A major challenge in the study of aging and age-related disease is establishing the direction of causation. A great many mechanisms of aging are known, but it is difficult to firmly establish the relationships between them. The body is made up of many interacting systems, and changes in any one system tend affect the others, directly or indirectly. Equally, any two specific aspects of aging can be quite disconnected from one another but nonetheless proceed in parallel because they are both influenced by a third underlying mechanism. For example, the chronic inflammation of aging is a systemic problem, driving dysfunction in tissues throughout the body and accelerating the onset and progression of a wide range of age-related conditions.
Today's research materials are an example of this point. Here, researchers debate the direction of causation between atherosclerosis and clonal hematopoiesis. In atherosclerosis, macrophage cells in blood vessel walls become overwhelmed by oxidized and excessive amounts of cholesterol, resulting in fatty lesions that weaken and narrow the blood vessels. Because immune cells are involved, inflammation tends to make things worse by further impacting the ability of macrophages to repair tissues. In clonal hematopoiesis, mutational damage to the hematopoietic cells in the bone marrow leads to growing populations of (possibly mildly dysfunctional) immune cells. It is a specific instance of the more general age-related issue of somatic mosiacism, in which mutations in stem cells spread throughout tissues via their daughter somatic cells. It remains unclear as to just how big of a problem this is, in terms of the degree to which it contributes to aging.

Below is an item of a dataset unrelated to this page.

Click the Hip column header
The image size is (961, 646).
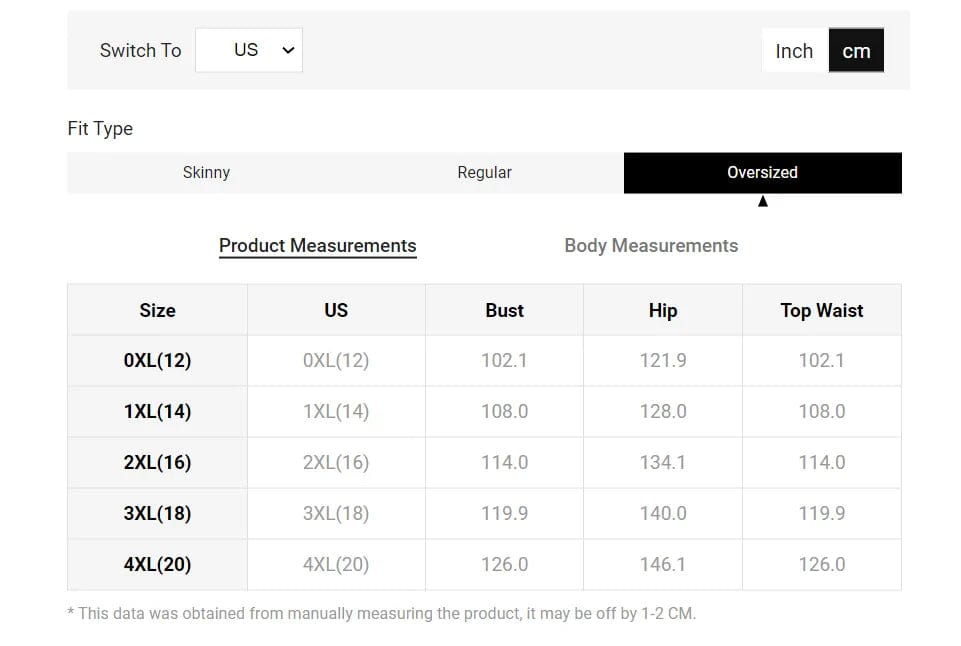(x=662, y=310)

Is the relationship between these two aspects of aging bidirectional, or are the observed correlations driven by an underlying process such as chronic inflammation? Questions of this nature are hard to answer definitively. The best approach is to find a way to reverse and repair one of the processes, and observe the result on the other. In general this is what the research and medical communities should be working towards in any case. It is far better to forge ahead to produce therapies of rejuvenation rather than first establishing how all of the mechanisms of aging interact, as success in rejuvenation will answer most of those questions about the inner workings of aging along the way.
Billions of peripheral white blood cells are produced every day by the regular divisions of hematopoietic stem cells and their descendants in the bone marrow. Clonal hematopoiesis is a common age-related condition in which the descendants of one of these hematopoietic stem cells begin to dominate substantial portions of the blood. Genome-wide analyses have determined that clonal hematopoiesis is frequently driven by recurrent genetic alterations that confer a competitive advantage to specific hematopoietic stem cells, thus giving them the ability to expand disproportionately. Multiple independent studies have shown that clonal hematopoiesis often goes hand in hand with atherosclerosis and cardiovascular disease. Since its discovery, this surprising association has been the subject of intense interest from clinicians and researchers alike.
In a new study, researchers now suggest a different, additional possibility: Atherosclerosis causes clonal hematopoiesis. Patients with atherosclerosis suffer from hyperlipidemia and inflammation, two conditions that are known to chronically boost hematopoietic stem cell division rates. In the new study, the researchers now demonstrate that this increased division accelerates the development of clonal hematopoiesis. "Patients with atherosclerosis essentially experience 'accelerated time.' This is because the speed with which genetic alterations arise and spread through the hematopoietic system is determined by the underlying rate of stem cell division. From a genetic point of view, you could say that atherosclerosis accelerates aging of the blood. Since clonal hematopoiesis is an age-related condition, atherosclerosis patients are prone to developing it earlier than healthy individuals."
Clonal hematopoiesis, a condition in which individual hematopoietic stem cell clones generate a disproportionate fraction of blood leukocytes, correlates with higher risk for cardiovascular disease. The mechanisms behind this association are incompletely understood. Here, we show that hematopoietic stem cell division rates are increased in mice and humans with atherosclerosis. Mathematical analysis demonstrates that increased stem cell proliferation expedites somatic evolution and expansion of clones with driver mutations. The experimentally determined division rate elevation in atherosclerosis patients is sufficient to produce a 3.5-fold increased risk of clonal hematopoiesis by age 70. We confirm the accuracy of our theoretical framework in mouse models of atherosclerosis and sleep fragmentation by showing that expansion of competitively transplanted Tet2-/- cells is accelerated under conditions of chronically elevated hematopoietic activity. Hence, increased hematopoietic stem cell proliferation is an important factor contributing to the association between cardiovascular disease and clonal hematopoiesis.